### [DATA TO PROCESS]

○ ○ ○ ○ ○

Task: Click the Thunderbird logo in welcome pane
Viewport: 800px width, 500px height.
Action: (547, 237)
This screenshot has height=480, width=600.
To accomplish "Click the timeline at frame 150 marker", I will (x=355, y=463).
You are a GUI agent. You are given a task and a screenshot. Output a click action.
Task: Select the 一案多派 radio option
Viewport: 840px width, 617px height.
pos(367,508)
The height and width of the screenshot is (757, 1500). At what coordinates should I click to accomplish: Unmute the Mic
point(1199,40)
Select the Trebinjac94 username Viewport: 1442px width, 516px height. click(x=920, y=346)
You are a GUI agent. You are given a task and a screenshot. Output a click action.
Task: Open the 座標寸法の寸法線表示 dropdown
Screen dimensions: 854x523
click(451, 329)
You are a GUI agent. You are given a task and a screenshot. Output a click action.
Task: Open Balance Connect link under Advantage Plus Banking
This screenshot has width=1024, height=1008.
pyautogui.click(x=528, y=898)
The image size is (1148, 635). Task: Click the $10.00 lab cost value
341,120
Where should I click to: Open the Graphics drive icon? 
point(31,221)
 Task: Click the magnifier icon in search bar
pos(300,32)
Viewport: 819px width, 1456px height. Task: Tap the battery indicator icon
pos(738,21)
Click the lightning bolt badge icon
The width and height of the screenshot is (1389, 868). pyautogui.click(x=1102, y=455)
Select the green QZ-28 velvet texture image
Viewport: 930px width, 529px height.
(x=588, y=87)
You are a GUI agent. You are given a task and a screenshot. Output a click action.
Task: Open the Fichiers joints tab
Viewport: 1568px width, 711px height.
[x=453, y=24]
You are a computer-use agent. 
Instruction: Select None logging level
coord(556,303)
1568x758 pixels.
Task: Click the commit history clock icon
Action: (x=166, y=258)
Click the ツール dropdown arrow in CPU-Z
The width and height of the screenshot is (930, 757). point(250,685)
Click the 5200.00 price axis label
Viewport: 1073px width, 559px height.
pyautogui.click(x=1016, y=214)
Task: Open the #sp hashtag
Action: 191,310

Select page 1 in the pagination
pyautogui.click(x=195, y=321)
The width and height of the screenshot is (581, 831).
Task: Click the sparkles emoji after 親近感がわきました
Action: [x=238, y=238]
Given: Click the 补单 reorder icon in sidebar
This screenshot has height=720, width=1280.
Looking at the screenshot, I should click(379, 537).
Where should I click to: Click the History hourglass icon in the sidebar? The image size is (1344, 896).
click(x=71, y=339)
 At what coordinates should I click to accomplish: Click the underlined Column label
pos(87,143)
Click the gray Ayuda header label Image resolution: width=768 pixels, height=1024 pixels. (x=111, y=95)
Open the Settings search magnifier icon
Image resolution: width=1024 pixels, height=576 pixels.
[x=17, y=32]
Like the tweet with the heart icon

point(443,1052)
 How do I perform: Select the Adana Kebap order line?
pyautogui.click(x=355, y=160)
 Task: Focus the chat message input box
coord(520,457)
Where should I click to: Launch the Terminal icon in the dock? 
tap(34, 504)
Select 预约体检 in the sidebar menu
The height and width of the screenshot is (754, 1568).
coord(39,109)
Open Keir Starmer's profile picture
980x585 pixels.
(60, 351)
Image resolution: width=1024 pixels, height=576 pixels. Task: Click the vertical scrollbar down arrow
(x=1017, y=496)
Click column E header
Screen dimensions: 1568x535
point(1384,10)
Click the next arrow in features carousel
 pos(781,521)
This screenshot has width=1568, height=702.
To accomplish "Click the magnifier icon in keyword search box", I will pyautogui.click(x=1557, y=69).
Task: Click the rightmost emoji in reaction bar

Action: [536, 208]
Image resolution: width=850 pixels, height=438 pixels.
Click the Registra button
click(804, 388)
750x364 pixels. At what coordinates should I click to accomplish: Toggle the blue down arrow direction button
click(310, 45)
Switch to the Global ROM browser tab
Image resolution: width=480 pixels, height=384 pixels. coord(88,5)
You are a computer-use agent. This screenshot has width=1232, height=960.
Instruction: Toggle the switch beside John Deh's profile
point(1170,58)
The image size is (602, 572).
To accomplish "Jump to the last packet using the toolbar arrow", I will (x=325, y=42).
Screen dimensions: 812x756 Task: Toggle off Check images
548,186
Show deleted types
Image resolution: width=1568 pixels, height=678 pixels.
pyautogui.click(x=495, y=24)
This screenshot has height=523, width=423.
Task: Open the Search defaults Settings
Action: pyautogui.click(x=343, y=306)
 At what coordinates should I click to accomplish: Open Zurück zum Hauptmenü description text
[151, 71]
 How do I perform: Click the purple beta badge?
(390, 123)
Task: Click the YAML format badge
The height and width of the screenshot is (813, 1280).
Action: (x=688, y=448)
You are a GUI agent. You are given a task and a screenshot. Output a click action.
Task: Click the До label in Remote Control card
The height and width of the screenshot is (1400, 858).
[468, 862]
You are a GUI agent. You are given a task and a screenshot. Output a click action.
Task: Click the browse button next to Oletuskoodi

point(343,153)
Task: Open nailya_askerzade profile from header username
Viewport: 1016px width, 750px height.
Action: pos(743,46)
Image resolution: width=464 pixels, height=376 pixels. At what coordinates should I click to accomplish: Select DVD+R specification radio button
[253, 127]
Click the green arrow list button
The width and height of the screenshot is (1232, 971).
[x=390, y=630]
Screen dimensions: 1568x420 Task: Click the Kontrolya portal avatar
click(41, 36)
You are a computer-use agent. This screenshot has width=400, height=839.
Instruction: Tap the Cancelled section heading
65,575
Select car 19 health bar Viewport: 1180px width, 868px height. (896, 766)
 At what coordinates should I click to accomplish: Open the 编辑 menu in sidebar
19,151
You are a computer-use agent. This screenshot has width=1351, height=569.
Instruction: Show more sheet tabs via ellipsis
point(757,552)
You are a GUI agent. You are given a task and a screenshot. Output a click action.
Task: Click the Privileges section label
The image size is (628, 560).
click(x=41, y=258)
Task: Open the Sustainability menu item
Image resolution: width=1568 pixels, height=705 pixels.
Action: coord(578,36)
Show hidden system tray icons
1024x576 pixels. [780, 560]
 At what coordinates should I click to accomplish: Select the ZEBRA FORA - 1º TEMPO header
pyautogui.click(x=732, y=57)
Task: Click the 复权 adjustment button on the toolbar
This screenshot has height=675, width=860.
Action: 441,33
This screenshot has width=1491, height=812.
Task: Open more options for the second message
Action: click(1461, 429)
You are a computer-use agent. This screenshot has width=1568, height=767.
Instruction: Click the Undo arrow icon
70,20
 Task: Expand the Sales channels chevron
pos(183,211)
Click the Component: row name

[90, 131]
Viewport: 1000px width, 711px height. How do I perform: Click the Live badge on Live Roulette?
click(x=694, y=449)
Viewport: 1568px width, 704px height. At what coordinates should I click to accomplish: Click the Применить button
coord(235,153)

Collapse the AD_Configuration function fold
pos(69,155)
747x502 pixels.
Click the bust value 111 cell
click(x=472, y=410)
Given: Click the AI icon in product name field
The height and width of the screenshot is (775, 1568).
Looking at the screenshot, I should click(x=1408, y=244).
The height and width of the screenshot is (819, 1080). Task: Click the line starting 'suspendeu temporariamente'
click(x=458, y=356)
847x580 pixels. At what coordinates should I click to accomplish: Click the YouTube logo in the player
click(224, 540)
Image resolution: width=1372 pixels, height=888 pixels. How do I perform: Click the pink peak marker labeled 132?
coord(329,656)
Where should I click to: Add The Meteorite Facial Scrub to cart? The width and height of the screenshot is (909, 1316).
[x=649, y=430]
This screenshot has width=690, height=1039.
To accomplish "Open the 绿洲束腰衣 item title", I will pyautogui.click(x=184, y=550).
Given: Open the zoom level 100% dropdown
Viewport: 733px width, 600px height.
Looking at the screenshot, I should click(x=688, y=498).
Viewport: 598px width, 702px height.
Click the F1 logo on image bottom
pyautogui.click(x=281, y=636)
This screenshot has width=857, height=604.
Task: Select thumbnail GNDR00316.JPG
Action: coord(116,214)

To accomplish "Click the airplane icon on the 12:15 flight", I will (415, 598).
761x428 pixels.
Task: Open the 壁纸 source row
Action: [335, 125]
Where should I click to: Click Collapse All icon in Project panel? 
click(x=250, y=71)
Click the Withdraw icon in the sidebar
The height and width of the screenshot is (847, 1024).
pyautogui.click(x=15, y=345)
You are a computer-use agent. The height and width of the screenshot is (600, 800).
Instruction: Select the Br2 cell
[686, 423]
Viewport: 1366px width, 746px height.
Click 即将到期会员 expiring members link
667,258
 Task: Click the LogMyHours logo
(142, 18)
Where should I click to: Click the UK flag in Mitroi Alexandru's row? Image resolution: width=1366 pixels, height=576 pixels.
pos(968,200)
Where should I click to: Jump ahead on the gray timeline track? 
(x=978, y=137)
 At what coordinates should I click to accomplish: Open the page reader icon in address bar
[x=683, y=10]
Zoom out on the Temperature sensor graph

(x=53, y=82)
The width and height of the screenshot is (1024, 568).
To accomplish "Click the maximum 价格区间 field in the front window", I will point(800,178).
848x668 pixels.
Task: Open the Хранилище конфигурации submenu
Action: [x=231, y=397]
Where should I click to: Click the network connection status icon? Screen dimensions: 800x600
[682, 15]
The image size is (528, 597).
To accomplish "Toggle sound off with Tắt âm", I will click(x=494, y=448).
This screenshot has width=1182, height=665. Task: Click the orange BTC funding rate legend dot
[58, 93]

○ ○ ○ ○ ○

### [REQUIRED ACTION]
Write out every line of the data that holds the word "item".

### [TASK ANSWER]
Task: Open the Sustainability menu item
To accomplish "Open the 绿洲束腰衣 item title", I will pyautogui.click(x=184, y=550).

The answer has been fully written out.